I cinque fratelli P. Ignazio, P. Nivardo, fra Lino, M. Edvige e M. Teresa Loeb, di
ascendenza ebrea, furono tutti vittime delle persecuzioni naziste. I tre fratelli furono arrestati
dalla Gestapo nell'abbazia olandese di Koningshoeven, a Tilburg, nella notte del 2 agosto 1942.

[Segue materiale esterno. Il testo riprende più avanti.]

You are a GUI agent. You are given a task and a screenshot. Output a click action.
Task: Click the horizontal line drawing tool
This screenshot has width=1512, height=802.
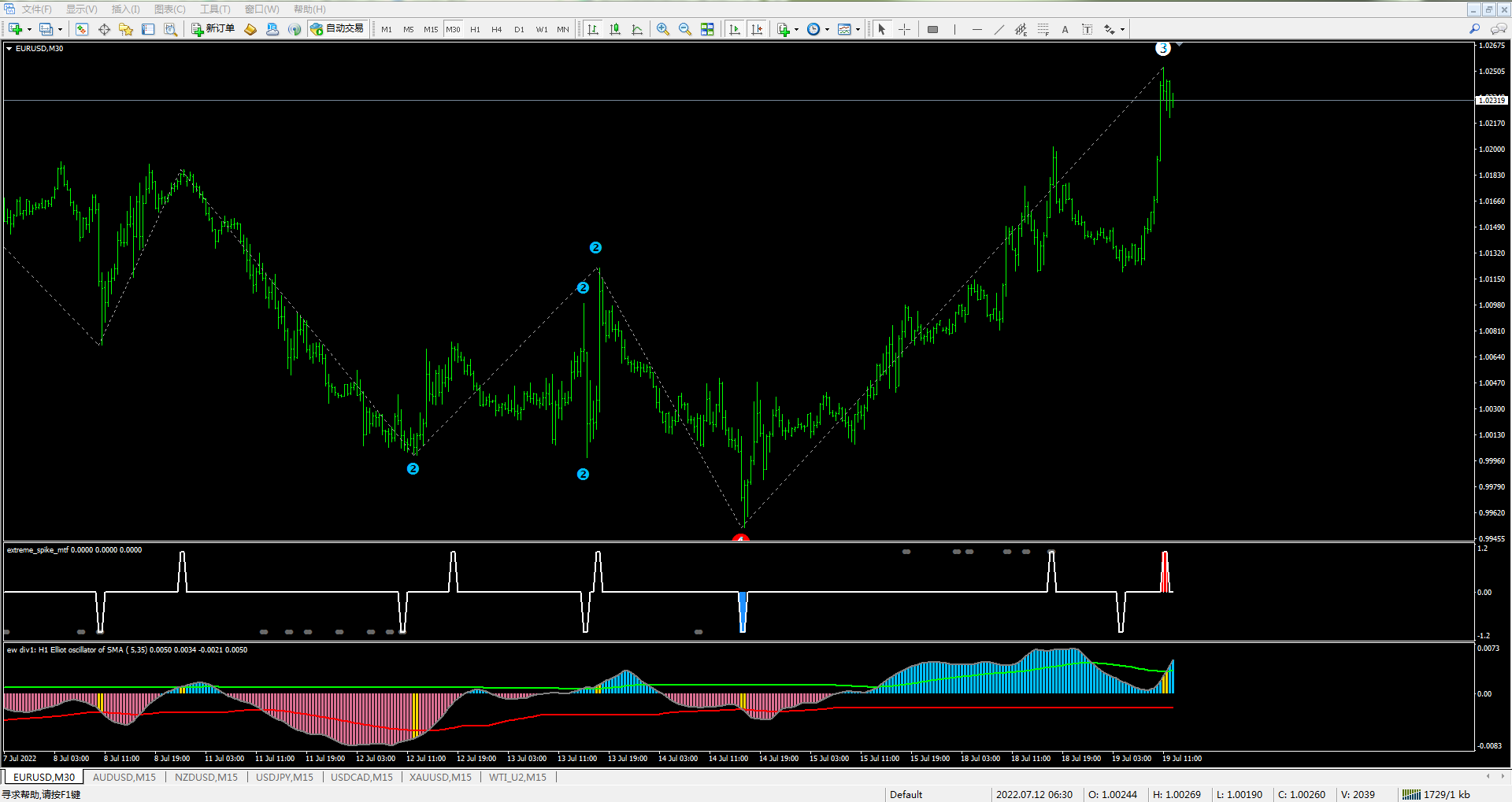click(x=976, y=29)
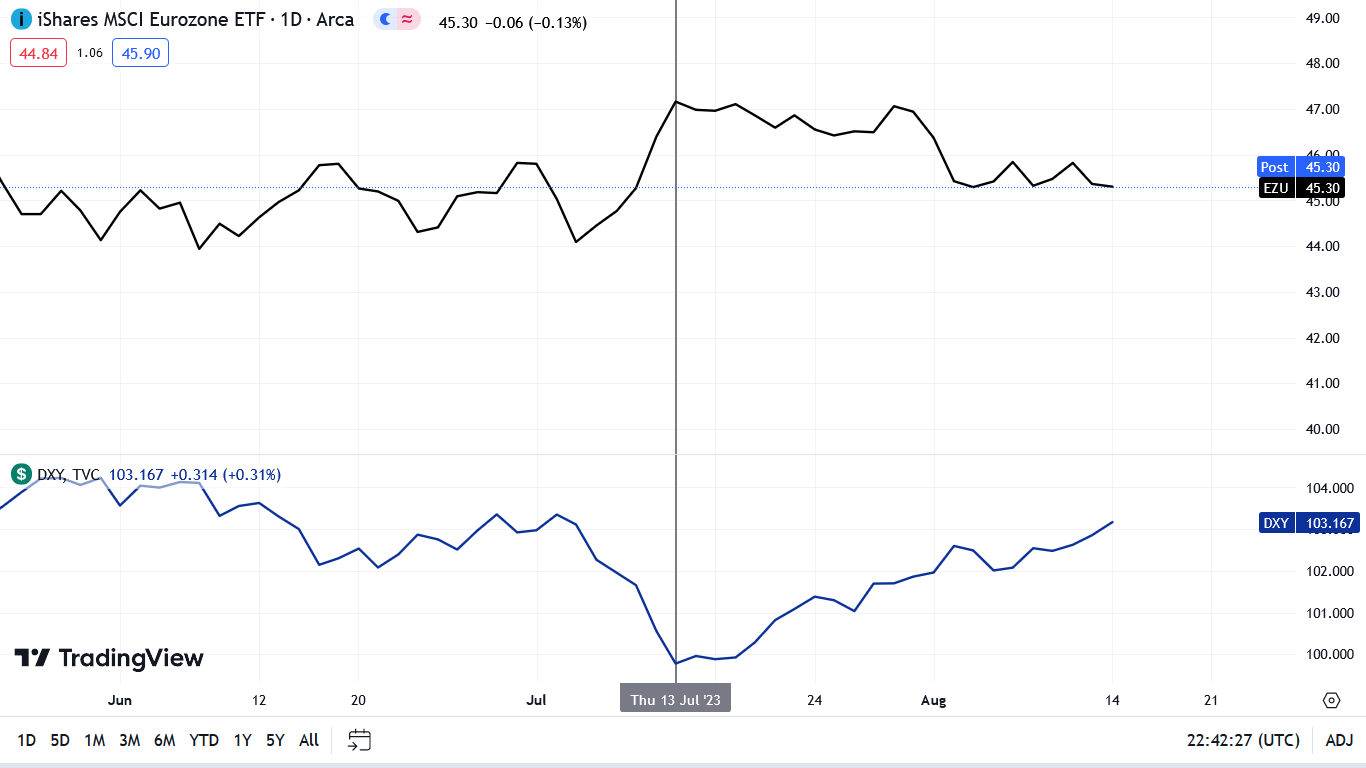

Le loro due sorelle, madre Edvige e madre Teresa, monache cistercensi nell'abbazia di Berkel,
vennero anch'esse arrestate nella stessa notte. I cinque fratelli morirono nei forni crematori di
Auschwitz nell’agosto e nel settembre 1942. Un'altra sorella, madre Veronica, dopo numerose
persecuzioni e sofferenze, morì nel suo monastero di Berkel il 1 agosto 1944. Hans, il fratello
minore, che era laico, morì a Buchenwald nel 1945. L’unica sopravvissuta fu l’ultimogenita,
Paola, che si sposò prima della guerra e visse nascosta a Nimega, lontana dal marito e dal figlio.
Crisostomo Chang e i suoi trentadue compagni scrissero una delle più belle
pagine del martirologio cistercense. Erano monaci della trappa di Yang-Kia-Ping, Nostra
Signora della Consolazione, fondata da Tamié nel vicariato apostolico di Pechino. La loro
passione fu vissuta negli anni 1947-48. Altri due monaci di Nostra Signora della Gioia,
fondazione di Yang-Kia-Ping morirono durante la seconda persecuzione comunista, nel 1951,
uno in prigione e l’altro in seguito ai maltrattamenti, subito dopo il rilascio.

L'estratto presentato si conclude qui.